Defendants argue that, even if Puckett could demonstrate a prima facie case under either Title VII or the ADEA on his termination claims, Puckett would be unable to raise a genuine issue of material fact as to whether the firm's proffered reason for his termination is pretextual. Defendants argue that the "indisputable facts show that Puckett's termination came at a time during which [the] law firm was experiencing financial difficulties and was cutting expenses substantially." (Defs. Summ. J. Br. at 11-12 (Doc. No. 8).) According to Defendants' evidence, the cutbacks began in February 2006, and ultimately included the termination of Puckett, yielding an annual savings for the firm of $70,000 in Puckett's salary alone.
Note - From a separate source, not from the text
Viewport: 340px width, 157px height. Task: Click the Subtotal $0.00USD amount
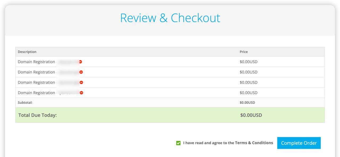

Defendants also explain that Puckett's $70,000 annual salary was twice that of Highley's annual salary and substantially more than Spear's $40,000 annual salary and that Puckett's higher-paying salary, coupled with his failure to attain a license to practice law, made him less valuable to the firm than either Highley or Spear. Shinbaum also points out that Puckett's termination "was particularly economical to the firm" because Puckett was the only "legal assistant [who] required the use of secretarial staff" and that, consequently, the firm was able to save an additional $10,000 which it paid to Puckett's wife who worked as Puckett's assistant. (Shinbaum Aff. ¶ 15); (Betty Puckett Aff. ¶ 4.)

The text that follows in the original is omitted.